Professional death penalty meted out to former DA over death penalty case misconduct

During my 2013 Ethics Roadshow, I had a rare opportunity to highlight three instances of former government prosecutors receiving public discipline over past misconduct.  Such events are so rare that for three high-profile ones to happen in the same year seemed quite remarkable.  One of those three involved a Texas prosecutor who was disbarred for his conduct in putting a man in jail for almost a quarter of a century for a crime he didn’t commit.  Those kinds of stories are awful to hear and, while knowing that the lawyer is ultimately made to suffer for the wrongdoing, it doesn’t ever constitute anything of a happy ending as the stripping of a law license from someone long after the fact does little to offset the abject awfulness of what the wrongfully-imprisoned individual is made to endure.

You never actually want to hear history repeating itself in such a fashion but chalk another one up for Texas.  The events described in this piece discussing the disbarment of another former Texas district attorney are of a nature to simply erode faith in the judicial system even if the end result now is disbarment for the prosecutor’s role in putting a man, later freed and declared innocent by a special prosecutor on death row.  Given that the underlying case received a high-level of publicity though so that the public was already in-the-know about the breakdown of the system, it is another step in the right direction for the public to at least see the disciplinary system get to the right end result.

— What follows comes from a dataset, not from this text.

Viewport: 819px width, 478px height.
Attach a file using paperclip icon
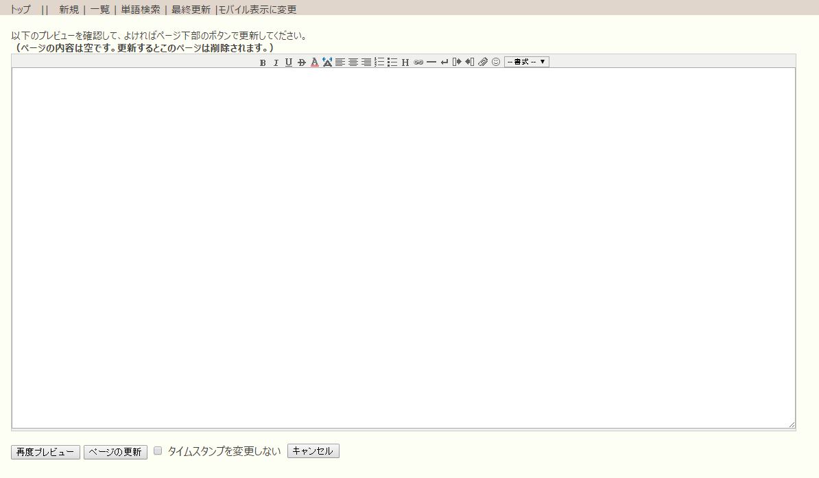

And, while when you hear the headline version of events that the lawyer is now being disbarred for misconduct committed in connection with a 1992 trial flowing from six murders committed in 1986, it makes it seem like the wheels of justice turn quite slowly to say the least.  But, on the disciplinary side, things moved quite swiftly as the wrongly-imprisoned gentlemen filed the disciplinary complaint against the former prosecutor (who had left office was back in 2000) only in 2014.